Very cool – not to be whiny or anything, but it seems like a key piece of info here would be WHO the builder is. I’d very much like to know.

Tim
Guest
Tim

A 30% “credit”?! Is that correct?

Assuming construction costs of $250 a sqf and a modest house size of 1700 sqf, they’re looking at $437,000 in costs. You’re claiming the feds will essentially give them $131,000? That can’t be right.

Mike
Guest
Mike

I wonder if they took into account the energy required to build a house from scratch. Does the savings they’ll get when it’s built offset these costs?

Patrick Maughan
Guest

Yeah, citations plz. :)

boatgeek
Member
boatgeek

The 30% is only on limited pieces, like the solar panels. They might get credits for the heat pump and super-insulation, but I don’t know how those programs work. Considering that the solar installation alone will cost around $30-$45K, they’ll still have a tidy refund.

Anon
Guest
Anon

That point is moot since it’s probably a similar amount of energy to build a brown house as a green one. If you were talking about comparing the footprint of living in this new house versus one that already exists, then consider that this new one has a one-time building footprint coupled with a negative energy footprint. It still looks pretty good. The footprint shrinks the longer you live in the home. An already existing house will have a footprint that was large to start and only grows.

kim
Guest
kim

i’m excited to see this profiled. please continue with updates gs.

squid
Member

oldcrimson – I’ve updated the piece with the designer and contractor. ~Kate

Anonymous
Guest
Anonymous

Cool! Hope we keep seeing more of this type of home construction.

Snoopy
Guest
Snoopy

“air tight shell”

hello mold!

Seventy31
Guest
Seventy31

Very exciting! Would love to be kept abreast of the progress.

Anonymous
Guest
Anonymous

There’s no such thing as a “green” single-family detached house. Such buildings, which have energy-sapping exposure on five of their six sides, can’t compare to an apartment building, which has shared walls and ceilings to conserve energy. Yes, this house supplies its own power, but it uses more than it needs to. If these same techniques were applied to a traditional apartment house, the savings would be much, much greater.

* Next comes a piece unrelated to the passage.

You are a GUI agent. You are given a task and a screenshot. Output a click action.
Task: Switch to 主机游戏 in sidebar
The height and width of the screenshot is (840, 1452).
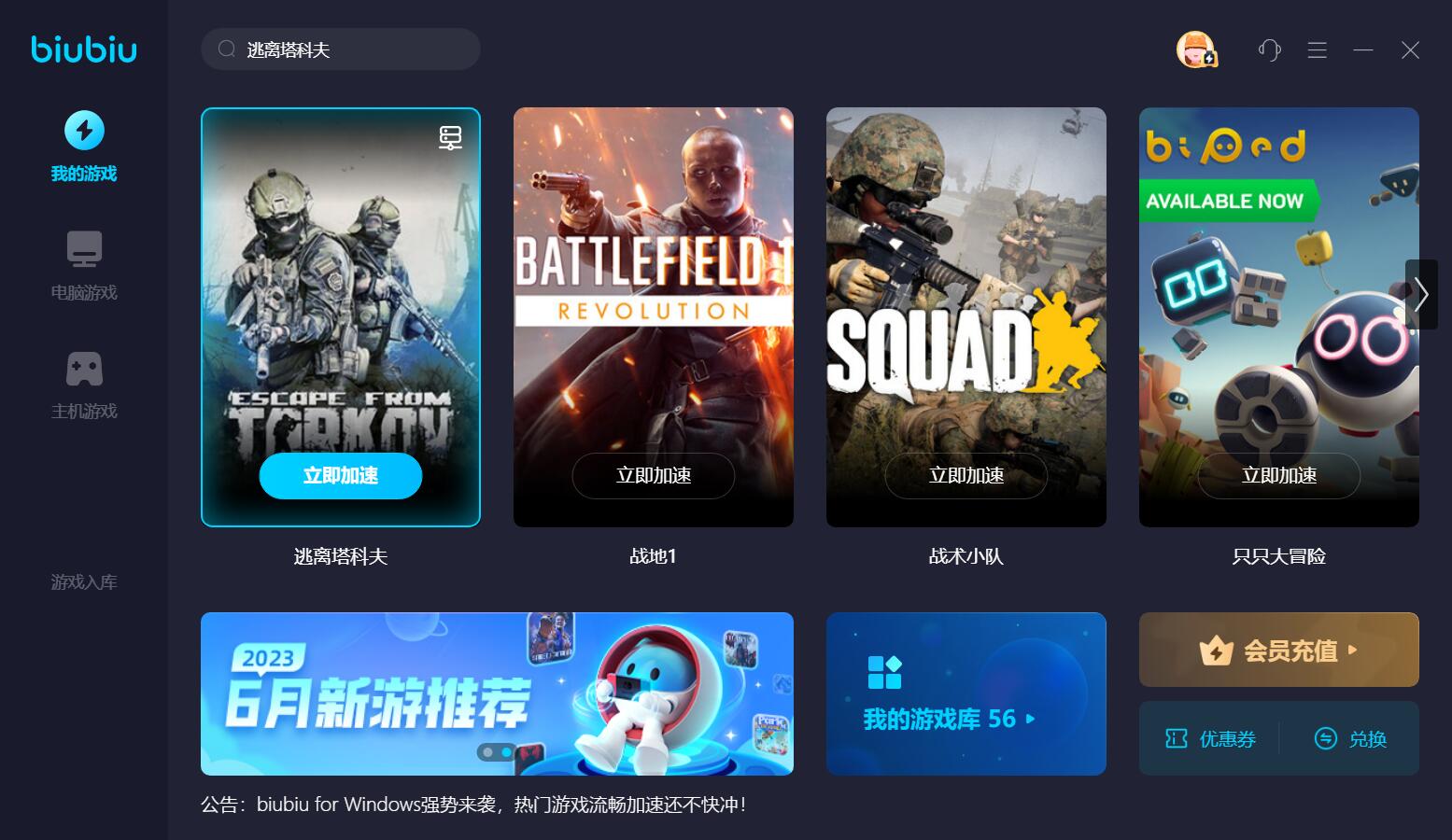coord(84,385)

In addition, the sprawling spread-out design of single-family house neighborhoods is anti-green, encouraging automobile travel for every need. This effort is simply trying to “green” its way out of a fundamentally un-green lifestyle.

Anonymous
Guest
Anonymous

There’s no such thing as a “green” single-family detached house. Such buildings, which have energy-sapping exposure on five of their six sides, can’t compare to an apartment building, which has shared walls and ceilings to conserve energy. Yes, this house supplies its own power, but it uses more than it needs to. If these same techniques were applied to a traditional apartment house, the savings would be much, much greater.

In addition, the sprawling spread-out design of single-family house neighborhoods is anti-green, encouraging automobile travel for every need. This effort is simply trying to “green” its way out of a fundamentally un-green lifestyle.

Guest
Guest
Guest

Yes, please do keep up with this story! Would be interesting to have periodic updates, and of course pics of the final house.

Guest
Guest
Guest

Yes, please do keep up with this story! Would be interesting to have periodic updates, and of course pics of the final house.

Mrgreenjeans
Guest
Mrgreenjeans

What a dumb comment. So a house that requires no electricity, oil, or gas to operate isn’t green, but an apartment building is even though they suck on the electrical, oil/gas teet.

You sound like someone without the resources to own a house or a car so you knock those that do.

Anonymous
Guest
Anonymous

I own both a house and a car.

Please try reading my comment again. Better yet, read some books on the subject of urban design so you can avoid looking stupid. If an apartment house was built using the techniques used in this house, it would use half or less of the energy of this house per unit of occupation. Suburban-style single-family houses are not green, not sustainable, and not reproducible in mass quantities without destroying vast swathes of suburban land. Dense cities like New York and San Francisco are much “greener” than sparsely-settled Western-style cities, per capita, no matter how much dubious green construction goes on in the latter.

Anonymous
Guest
Anonymous

Anyone have any insight into what happens regarding electricity when there is a long stretch of dark, cloudy days? If they’re not even going to have an electricity hookup for backup, they’ll need some other sort of backup such as a diesel generator, a big stack of storage batteries, or thousands of local rats running on tiny generator wheels.

Anonymous
Guest
Anonymous

Rather than arbitrarily dividing housing into only two sorts, “green” and “not green”, it’s better to specify the details as they have in this story. There are also other lifestyle considerations other than “green”-ness; after all, being a living human is not “green”, but that doesn’t mean we all need to rush out and commit suicide :)

Al
Guest
Al

Let’s have more of these. I would love to see this and other high efficiency homes moving in some of the infill development instead of McMansions. There was another take on this in the parking lot at Phinney Center. I don’t think that one was necessarily dependent on solar tax credits as this one seems to be. Small footprints, high efficiency, and greener designs are the way forward.

Mrgreenjeans
Guest
Mrgreenjeans

“I own both a house and a car” hypocrisy at it’s finest.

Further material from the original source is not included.